American farmers are the most productive in the world, and consumers continue to benefit from their efforts. New analysis by the American Farm Bureau Federation (AFBF) finds that U.S. consumers pay less for food than any other nation. AFBF’s review of government and non-governmental organization data found that the United States is the only nation in which consumers spend less than five percent of their disposable income on food eaten at home.
U.S. Department of Agriculture data show that Americans spent over $1.7 trillion on food in 2018, an increase of over $78 billion from 2017. Just less than half of that total was spent on “food-at-home” purchases. This category is defined as purchases of food at grocery stores or other food stores where the final purchaser is the consumer.

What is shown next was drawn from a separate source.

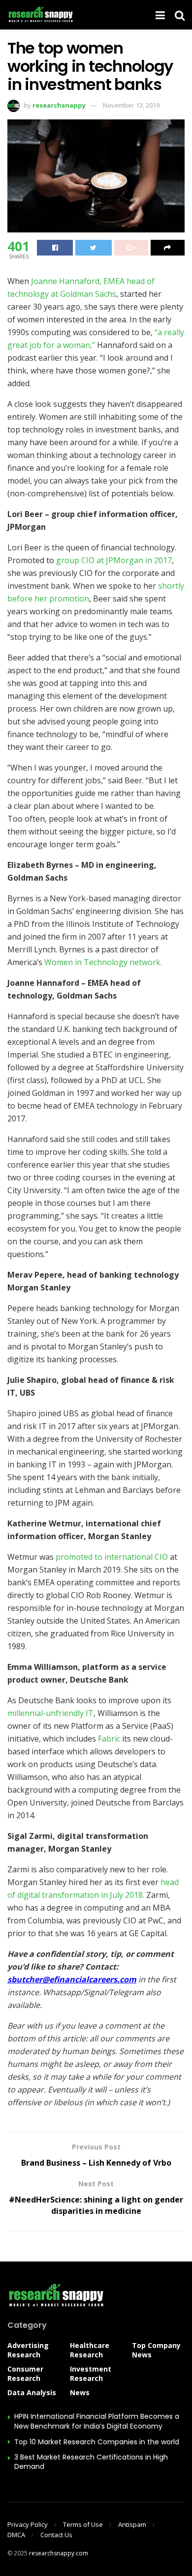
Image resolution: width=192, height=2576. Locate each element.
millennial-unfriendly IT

According to AFBF economists, the low proportion of Americans’ disposable income going to food purchases is not a surprise. In fact, economists have recognized for over 150 years that as a country’s disposable income rises, the proportion of it that is spent on food falls even as the total amount spent on food goes up. In 2017, Americans spent only 4.8 percent of disposable income on food-at-home, the lowest since 2012.
Rising incomes and productivity for American workers have given them more discretionary money to spend. Meanwhile, the price of food continues to remain low due to the overwhelming bounty U.S. farmers are producing year after year. Many farmers are producing more crop on less acres as they use new tools and technologies. The end result of these trends is that Americans are spending more on food every year, but their incomes are growing even faster than their food spending.
On the other side of the spectrum, the poorest countries in the world spend the highest percentage of income on food. Nigerians only spend about 40 percent as much money on food as Americans in raw dollar terms. However, Nigeria’s drastically lower income levels mean that about 59 percent of disposable income goes to food-at-home purchases. This is more than 12 times as high as Americans’ share.
In this season of Thanksgiving, American consumers can be grateful for the highest-quality food at the lowest relative price on Earth. By continuing to create new and better ways to raise crops and livestock, America’s farmers and ranchers will continue producing high-quality and abundant food for people around the world. Someday, this ingenuity will help people in all parts of the world have the same kind of choice at affordable prices that we enjoy here today.
Eric Bohl, of Columbia, Missouri, is the director of public affairs for Missouri Farm Bureau, the state’s largest farm organization.